Segment Open

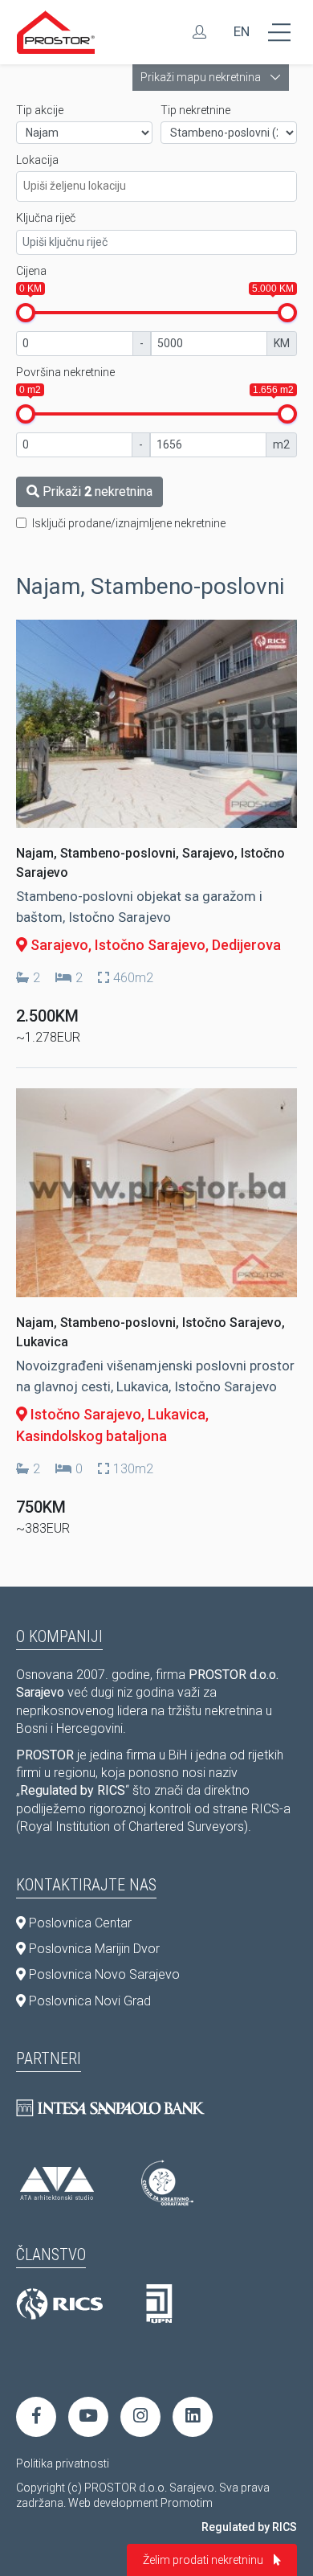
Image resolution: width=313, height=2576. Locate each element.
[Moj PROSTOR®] (199, 32)
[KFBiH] (159, 2304)
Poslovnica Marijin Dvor (93, 1948)
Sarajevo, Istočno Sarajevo (116, 944)
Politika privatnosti (62, 2463)
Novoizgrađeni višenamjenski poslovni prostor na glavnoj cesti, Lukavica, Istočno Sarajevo (155, 1376)
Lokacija (37, 160)
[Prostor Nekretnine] (56, 32)
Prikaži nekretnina (95, 491)
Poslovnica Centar (79, 1923)
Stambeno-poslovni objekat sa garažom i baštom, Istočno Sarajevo (139, 906)
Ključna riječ (45, 217)
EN (242, 31)
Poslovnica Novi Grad (88, 2001)
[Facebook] (36, 2417)
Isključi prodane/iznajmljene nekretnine (129, 523)
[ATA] (57, 2183)
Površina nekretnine (65, 372)
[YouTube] (88, 2417)
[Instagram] (140, 2417)
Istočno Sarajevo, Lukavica (116, 1414)
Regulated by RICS (249, 2527)
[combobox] (156, 186)
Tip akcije (39, 110)
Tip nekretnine (195, 110)
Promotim (187, 2502)
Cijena (31, 270)
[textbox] (163, 183)
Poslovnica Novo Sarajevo (103, 1974)
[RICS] (59, 2304)
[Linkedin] (193, 2417)
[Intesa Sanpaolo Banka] (110, 2108)
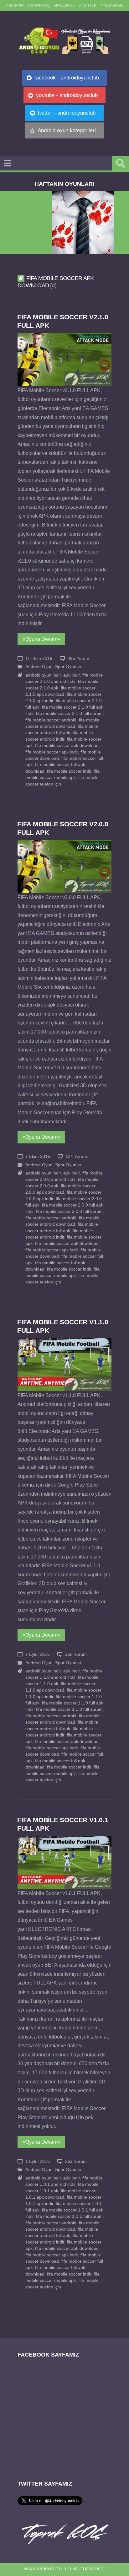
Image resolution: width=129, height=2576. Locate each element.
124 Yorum (76, 1156)
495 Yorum (78, 658)
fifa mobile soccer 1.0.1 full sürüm (69, 2216)
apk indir (71, 675)
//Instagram (112, 5)
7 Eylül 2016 (37, 1654)
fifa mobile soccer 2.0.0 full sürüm (69, 1211)
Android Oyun (39, 666)
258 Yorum (76, 1654)
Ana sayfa (15, 5)
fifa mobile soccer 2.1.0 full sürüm (69, 713)
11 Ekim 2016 (38, 658)
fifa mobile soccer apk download (67, 745)
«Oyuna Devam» (41, 639)
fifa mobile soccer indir (69, 771)
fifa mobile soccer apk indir (51, 752)
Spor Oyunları (69, 666)
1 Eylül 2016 (37, 2161)
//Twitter (87, 5)
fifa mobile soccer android (50, 720)
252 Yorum (76, 2161)
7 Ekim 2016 (37, 1156)
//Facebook (64, 5)
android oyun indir (43, 675)
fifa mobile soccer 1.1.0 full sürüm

Segment Closed

• **Action item**: Using the listing above, pull out all lines that hold the word "indir".

• **Reply**:
apk indir (71, 675)
fifa mobile soccer indir (69, 771)
fifa mobile soccer apk indir (51, 752)
android oyun indir (43, 675)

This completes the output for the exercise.